Work task
Nothing in the data may be altered; copy it all exactly.

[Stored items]
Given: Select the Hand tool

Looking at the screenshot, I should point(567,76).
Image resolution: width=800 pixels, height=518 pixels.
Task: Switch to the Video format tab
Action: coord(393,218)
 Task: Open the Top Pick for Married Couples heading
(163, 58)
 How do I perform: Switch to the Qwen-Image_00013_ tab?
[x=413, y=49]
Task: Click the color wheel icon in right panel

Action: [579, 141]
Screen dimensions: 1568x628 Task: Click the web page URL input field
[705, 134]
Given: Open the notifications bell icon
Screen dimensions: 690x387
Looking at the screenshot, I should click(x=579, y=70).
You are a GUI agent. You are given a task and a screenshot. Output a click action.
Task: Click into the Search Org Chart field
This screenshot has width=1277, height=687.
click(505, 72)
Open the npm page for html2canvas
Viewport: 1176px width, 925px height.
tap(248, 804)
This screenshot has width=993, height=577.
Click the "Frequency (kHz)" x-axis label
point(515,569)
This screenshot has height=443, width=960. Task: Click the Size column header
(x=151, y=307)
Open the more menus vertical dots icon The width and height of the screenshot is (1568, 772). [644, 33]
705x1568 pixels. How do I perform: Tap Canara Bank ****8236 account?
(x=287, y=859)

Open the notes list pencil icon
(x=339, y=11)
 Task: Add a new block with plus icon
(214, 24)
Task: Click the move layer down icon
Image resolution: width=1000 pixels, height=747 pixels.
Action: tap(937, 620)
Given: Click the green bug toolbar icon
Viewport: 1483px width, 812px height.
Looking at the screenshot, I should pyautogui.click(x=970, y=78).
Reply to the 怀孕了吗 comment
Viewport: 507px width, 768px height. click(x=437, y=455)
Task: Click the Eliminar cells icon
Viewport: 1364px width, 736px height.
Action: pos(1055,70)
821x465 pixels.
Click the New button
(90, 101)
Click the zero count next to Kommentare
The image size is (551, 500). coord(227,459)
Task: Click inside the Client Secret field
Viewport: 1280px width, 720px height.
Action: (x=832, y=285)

Problem solution
Given: Select the Hand tool

Looking at the screenshot, I should point(567,76).
Image resolution: width=800 pixels, height=518 pixels.
Task: Switch to the Video format tab
Action: coord(393,218)
 Task: Open the Top Pick for Married Couples heading
(163, 58)
 How do I perform: Switch to the Qwen-Image_00013_ tab?
[x=413, y=49]
Task: Click the color wheel icon in right panel

Action: [579, 141]
Screen dimensions: 1568x628 Task: Click the web page URL input field
[705, 134]
Given: Open the notifications bell icon
Screen dimensions: 690x387
Looking at the screenshot, I should click(x=579, y=70).
You are a GUI agent. You are given a task and a screenshot. Output a click action.
Task: Click into the Search Org Chart field
This screenshot has width=1277, height=687.
click(505, 72)
Open the npm page for html2canvas
Viewport: 1176px width, 925px height.
tap(248, 804)
This screenshot has width=993, height=577.
Click the "Frequency (kHz)" x-axis label
point(515,569)
This screenshot has height=443, width=960. Task: Click the Size column header
(x=151, y=307)
Open the more menus vertical dots icon The width and height of the screenshot is (1568, 772). [644, 33]
705x1568 pixels. How do I perform: Tap Canara Bank ****8236 account?
(x=287, y=859)

Open the notes list pencil icon
(x=339, y=11)
 Task: Add a new block with plus icon
(214, 24)
Task: Click the move layer down icon
Image resolution: width=1000 pixels, height=747 pixels.
Action: tap(937, 620)
Given: Click the green bug toolbar icon
Viewport: 1483px width, 812px height.
Looking at the screenshot, I should pyautogui.click(x=970, y=78).
Reply to the 怀孕了吗 comment
Viewport: 507px width, 768px height. click(x=437, y=455)
Task: Click the Eliminar cells icon
Viewport: 1364px width, 736px height.
Action: pos(1055,70)
821x465 pixels.
Click the New button
(90, 101)
Click the zero count next to Kommentare
The image size is (551, 500). coord(227,459)
Task: Click inside the Client Secret field
Viewport: 1280px width, 720px height.
Action: (x=832, y=285)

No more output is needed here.